Interesting Antibody Papers

Hints how broadly neutralizing antibodies arise (paper here). (Haynes lab here) Antibodies can be developed to bind virtually any antigen. There is a stark difference however between the ‘binding’ antibodies and ‘neutralizing’ antibodies. Binding antibodies are those that make contact with the antigen and perhaps flag it for elimination. This is in contrast to neutralizing antibodies, whose binding eliminates the biological activity of the antigen. A special class of such neutralizing antibodies are ‘broad neutralizing antibodies’. These are molecules which are capable of neutralizing multiple strains of the antigen. Such broadly neutralizing antibodies are very important in the fight against highly malleable diseases such as Influenza or HIV.

The process how such antibodies arise is still poorly understood. In the manuscript of Williams et al., they make a link between the memory and plasma B cells of broadly neutralizing antibodies and find their common ancestor. The common ancestor turned out to be auto-reactive, which might suggest that some degree of tolerance is necessary to allow for broadly neutralizing abs (‘hit a lot of targets fatally’). From a more engineering perspective, they create chimeras of the plasma and memory b cells and demonstrate that they are much more powerful in neutralizing HIV.

Ineresting data: their crystal structures are different broadly neutralizing abs co-crystallized with the same antigen (altought small…). Good set for ab-specific docking or epitope prediction — beyond the other case like that in the PDB (lysozyme)! At the time of writing the structures were still on hold in the PDB so watch this space…

Interesting Antibody Papers

Below are two somewhat recent papers that are quite relevant to those doing ab-engineering. The first one takes a look at antibodies as a collection — software which better estimates a diversity of an antibody repertoire. The second one looks at each residue in more detail — it maps the mutational landscape of an entire antibody, showing a possible modulating switch for VL-CL interface.

Estimating the diversity of an antibody repertoire. (Arnaout Lab) paper here. High Throughput Sequencing (or next generation sequencing…) of antibody repertoires allows us to get snapshots of the overall antibody population. Since the antibody population ‘diversity’ is key to their ability to find a binder to virtually any antigen, it is desirable to quantify how ‘diverse’ the sample is as a way to see how broad you need to cast the net.
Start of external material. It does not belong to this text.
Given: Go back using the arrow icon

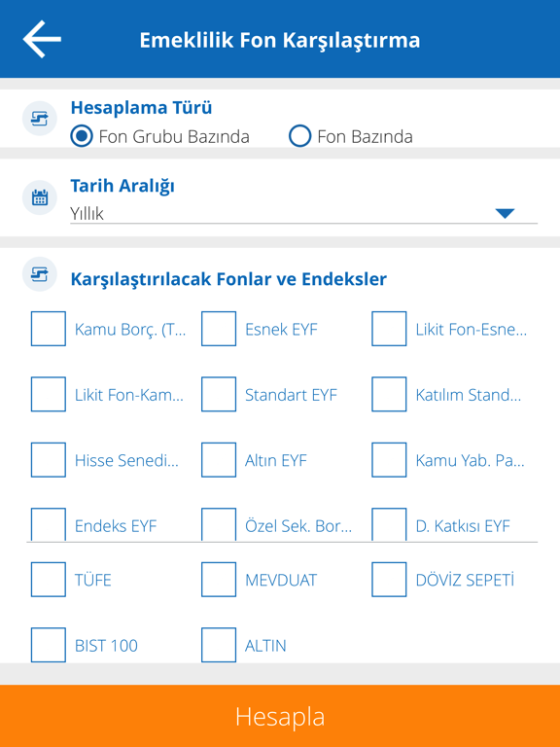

Firstly however, we need to know what we mean by ‘diversity’. One way of looking at it is akin to considering ‘species diversity’, studied extensively in ecology. For example, you estimate the ‘richness’ of species in a sample of 100 rabbits, 10 wolves and 20 sheep. Diversity measures such as Simpson’s index or entropy were used to calculate how biased the diversity is towards one species. Here the sample is quite biased towards rabbits, however if instead we had 10 rabbits, 10 wolves and 10 sheep, the ‘diversity’ would be quite uniform. Back to antibodies: it is desirable to know if a given species of an antibody is more represented than others or if one is very underrepresented. This might indicate healthy vs unhealthy immune system, indicate antibodies carrying out an immune response (when there is more of a type of antibody which is directing the immune response). Problem: in an arbitrary sample of antibody sequences/reads tell me how diverse they are. We should be able to do this by estimating the number of cell clones that gave rise to the antibodies (referred to as clonality). People have been doing this by grouping sequences by CDR3 similarity. For example, sequences with CDR3 identical or more than >95% identity, are treated as the same cell — which is tantamount to being the same ‘species’. However since the number of diverse B cells in a human organism is huge, HTS only provides a sample of these. Therefore some rarer clones might be underrepresented or missing altogether. To address this issue, Arnaout and Kaplinsky developed a methodology called Recon which estimates the antibody sample diversity. It is based on the expectation-maximization algorithm: given a list of species and their numbers, iterate adding parameters until they have a good agreement between the fitted distributions and the given data. They have validated this methodology firstly on the simulated data and then on the DeKosky dataset. The code is available from here subject to their license agreement.

Thorough analysis of the mutational landscape of the entire antibody. [here]. (Germaine Fuh from Affinta/Genentech/Roche). The authors aimed to see how malleable the variable antibody domains are to mutations by introducing all possible modifications at each site in an example antibody. As the subject molecule they have used high-affinity, very stable anti-VEGF antibody G6.31. They argue that this antibody is a good representative of human antibodies (commonly used genes Vh3, Vk1) and that its optimized CDRs might indicate well any beneficial distal mutations. They confirm that the positions most resistant to mutation are the core ones responsible for maintaining the structure of the molecule. Most notably here, they have identified that Kabat L83 position correlates with VL-CL packing. This position is most frequently a phenylalanine and less frequently valine or alanine. This residue is usually spatially close to isoleucine at position LC-106. They have defined two conformations of L83F — in and out:

  1. Out: -50<X1-100 interface.
  2. In: 50<X1<180

Being in either of these positions correlates with the orientation of LC-106 in the elbow region. This in turn affects how big the VL-CL interface is (large elbow angle=small  tight interface; small elbow angle=large interface). The L83 position often undergoes somatic hypermutation, as does the LC-106 with the most common mutation being valine.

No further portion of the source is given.